See: Kall, Kevin, Herdy, Thiago e Amado Guilherme, Ex-diplomata revela a visão dos Estados Unidos sobre a Lava Jato e projeto de poder do PT. Época Magazine, July 8, 2019.
In addition, U.S. Democratic congressmen questioned in a letter to the Department of Justice the collaboration of U.S. authorities with Brazilian authorities in the Lava Jato investigations.

[9] The current government of President Jair Messias Bolsonaro has encouraged the installation of weapons factories in Brazil, which is why it has made legislation more flexible. Now, when it comes to US companies that will be set up here, there is the potential application of US export control and arms transfer legislation. On that matter, the National Defense Authorization Act provides for the assessment of the impact of U.S. military equipment and training for Brazil’s security forces and the risks of human rights abuses.  And also, by way of illustration, the Wassenaar Arrangement Agreeement deals with the control of the exports of so-called dual-use technologies, arms and products. The objective of the agreement is to contribute to the regional and international security and stability of the countries. The United States is part of this treaty, but Brazil is not.

[10] United States National Security Authority.

[11] Can investigate Brazilian companies accused of committing crimes under US law.

[12] Can map the energy capacity of Brazil.

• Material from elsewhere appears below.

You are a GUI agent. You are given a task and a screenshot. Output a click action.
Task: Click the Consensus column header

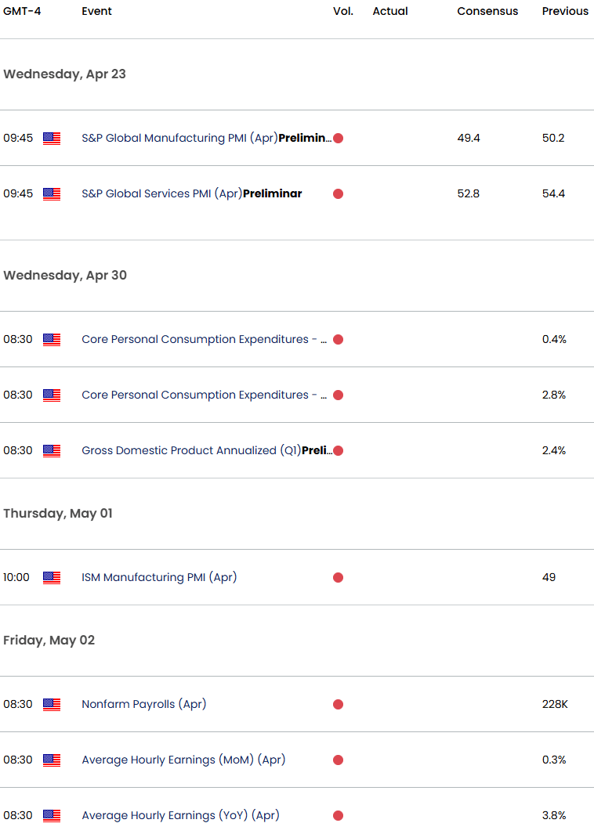(487, 11)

[13] National Security Agency that can perform electronic surveillance and interception of electronic communications anywhere on the globe.

[14] Intelligence Agency that can promote covert actions in social networks, applications, etc.

[15] Federal crime investigation agency.

[16] Agency developing intelligence and defense products.

[17] With satellite capacity to collect images from land, sea, and airspace.

[18] Can recognize ships, aircraft, objects, surfaces, vehicles, facilities, etc..

[19] With satellite capacity to promote “scans” by images of the Brazilian territorial sea, which happened in that episode of oil spill on Brazilian beaches.

[20] Federal agency to assess foreign investments in the United States.

[21] Federal telecommunications agency.

[22] Federal Court responsible for examining requests for electronic surveillance of foreign nationals.

[23] Federal agency responsible for the supervision of securities transactions (shares traded in stock markets and other assets).

[24] A Brazilian General was appointed to the United States Armed Forces Southern Command. A recent video from the U.S. South Command attested to the subordination of the Brazilian General to the command of the United States General. The episode narrates the collaboration of Brazilian authorities in the fight against drug trafficking, together with the United States.